Family stress builds throughout mining communities
For staff, the affect is now not summary.
“The diamond downturn is now not only a enterprise situation. It’s a human situation affecting staff, households, contractors and whole mining communities,” stated Mbiganyi Gaekgotswe, Basic Secretary of the Botswana Mineworkers Union.
He stated uncertainty now defines on a regular basis life.
“The primary query on everybody’s thoughts is whether or not they may nonetheless have a job subsequent yr,” he stated. “Will contracts be renewed? Will additional time be lowered? These are usually not summary considerations. They have an effect on college charges, loans, medical payments and household duties.”
Even the place jobs stay, stress is rising as wages stagnate whereas meals and transport prices enhance.
Past diamonds: trying to find new progress
Restructuring has already filtered by way of contractors and repair suppliers, with extra staff shifted onto short-term agreements, stated Dominic Obusitse Mapoka, Chairperson of the Botswana Diamond Employees Union.
“Employees who stay employed are more and more on short-term or non permanent contracts,” he instructed Al Jazeera. “This makes it troublesome for households to plan as a result of they have no idea whether or not contracts will probably be renewed.”
He stated many earn between $190-250 a month, whereas the price of residing continues to extend, with knock-on results for small companies tied to mining exercise.
Since independence in 1966, Botswana’s diamond wealth has remodeled what was as soon as among the many world’s poorest international locations right into a middle-income economic system, financing infrastructure, public providers and sustained progress.
However that success has additionally left it closely uncovered to world shocks. The sector is now underneath stress from weak demand, competitors from lab-grown diamonds and lowered luxurious spending in key markets, based on S&P World Rankings.
The downturn exposes the dangers of financial focus, stated Levy Ndou, a political scientist at Tshwane College of Expertise.
“When residents rely closely on one sector, a fall in world demand turns into very damaging.”
He referred to as for sooner diversification into agriculture and beef manufacturing, alongside stronger regional commerce hyperlinks.
Botswana’s Minister of Labour and Residence Affairs, Pius Mokgware, stated the federal government is responding by making an attempt to soak up job losses, together with increasing copper mining and opening new tasks. He added that diversification efforts are additionally focusing on agriculture, tourism and Info and Communication Expertise.
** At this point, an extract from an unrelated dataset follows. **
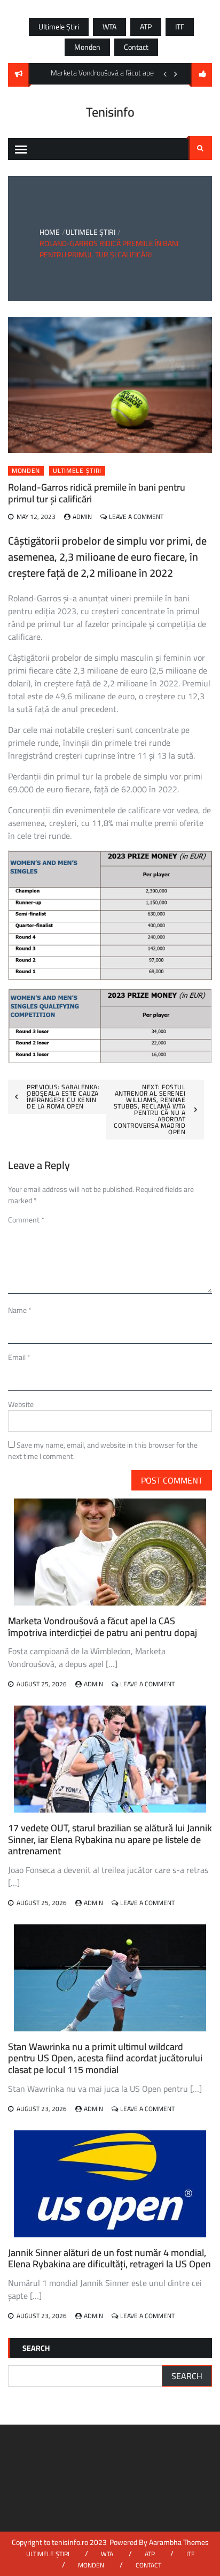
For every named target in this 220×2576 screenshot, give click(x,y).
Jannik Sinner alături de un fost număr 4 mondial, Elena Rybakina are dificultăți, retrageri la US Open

Minister of Minerals and Power, Bogolo Pleasure Kenewendo, didn’t reply to repeated requests for remark.
Tshepo Modibedi, President of the Small Scale Miners Affiliation of Botswana, stated smaller operators stay largely excluded from the diamond worth chain, which is dominated by giant corporations.
Whereas indirectly concerned in diamonds, the downturn nonetheless spreads by way of households nationwide, he stated.
“Lab-grown diamonds and strict laws are challenges,” he instructed Al Jazeera. “However they is also alternatives, if coverage turns into extra inclusive.”
For Rakhudu, nonetheless, structural shifts within the world diamond market stay distant from every day survival.
“I’m nonetheless trying,” he stated. “I simply need one other likelihood to work.”